The moment we entered my grandmother’s house, where all of my aunts, uncles and cousins had gathered, we were greeted with the traditional Russian Easter greeting, “Hristos voskres!” (Christ is risen!), to which I replied with the also traditional, “Voistinu voskres!” (Indeed he is risen!).
While my husband stood there looking totally confused, one of my uncles, holding a plate of hard-boiled eggs that had been blessed by the priest, approached and shoved a big piece of egg into my husband’s mouth (another tradition).
All I can say is the look on my husband’s face was one I’ll never forget. His eyes were wide and filled with panic, his lips were clamped shut, and the lump of egg, which he didn’t chew, bulged in his cheek. Unbeknownst to my relatives, my husband hated – no, make that loathed – hard-boiled eggs.
I could read the poor guy’s mind. He was wondering if he might be stricken straight to Hades if dared to spit out an egg that had been blessed by a priest. But even worse, he probably was thinking if he swallowed it, he might end up vomiting on one of my relatives. Finally, and with an obvious struggle, he swallowed the piece of egg whole.
To this day, I’m still grateful no one needed to perform the Heimlich on him.
Shortly after we entered my grandmother’s house on that first Easter, my cousin and her new husband also entered. When they were greeted with the traditional Easter greeting, my cousin’s husband, Jack, responded flawlessly with, “Voistinu voskres!” to which he received a round of appreciative cheers from my relatives
For some reason, this bothered my husband. “Is he Russian?” he whispered to me.
“No, I guess my cousin must have tutored him beforehand.”
“Well, I want to learn how to say it, too,” he said.
“Fine – I’ll teach you.”
Never in the history of foreign languages has one little sentence caused so much difficulty. In the weeks and months that followed, I must have repeated, “Voistinu voskres!” to my husband 9,000 times, and each time, he found some new, creative way to mispronounce it.
Most of the time, it came out sounding like, “Vice Tina watercress!”
When he was in the bathroom, I could hear him rehearsing the sentence in various ways, with various accents, over and over again. Not one was right. Then he’d come bursting out of the bathroom and shout excitedly, “I think I have it!” and revert right back to his “Vice Tina watercress!”
He reminded me of my friend Janet, with whom I studied Spanish in high school, who had a similar problem. She never could remember how to say pen and pencil in Spanish.
Our Spanish teacher had taught us to say “lapiz” for pencil and “estilografica” (rather than the shorter and easier “pluma”) for pen. For some reason, Janet never could remember them. So I grilled her over and over again until she finally seemed to have “lapiz” and “estilografica” imbedded in her brain for our upcoming Spanish test.
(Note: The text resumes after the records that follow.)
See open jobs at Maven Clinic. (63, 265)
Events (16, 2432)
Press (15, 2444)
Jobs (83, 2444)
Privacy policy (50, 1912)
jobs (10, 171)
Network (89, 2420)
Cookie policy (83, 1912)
As it turned out, she ended up writing “estilografica” and “estilo-pencila” on the test. We laughed about it for years.
Anyway, by our second Easter together, my husband was pretty sure he could nail the “Voistinu voskres” Easter greeting at my family gathering. As we headed toward my grandmother’s house, he repeated the words over and over again. I didn’t want to burst his bubble, but the more he said it, the worse it sounded.
Finally, as we were about to enter the house, my husband took a deep breath, exhaled and said, “I’m ready!”
We entered to cheerful shouts of, “Hristos voskres!”
To which my husband responded with…“Happy Easter!”
Now, nearly 40 years later, he has given up entirely on even attempting to say anything in any language other than English. Coincidentally, over the years he also seemed to have a lot of ailments that mysteriously cropped up right on Easter Sunday, so he had to stay home in bed.
Maybe this year will be different. Maybe I’ll tape the greeting and play it over and over again while he’s asleep, so he’ll wake up saying it perfectly and then have the confidence to face and impress my relatives on Easter Sunday.
On second thought, it might be easier to just let him and “Vice Tina Watercress” stay home in bed.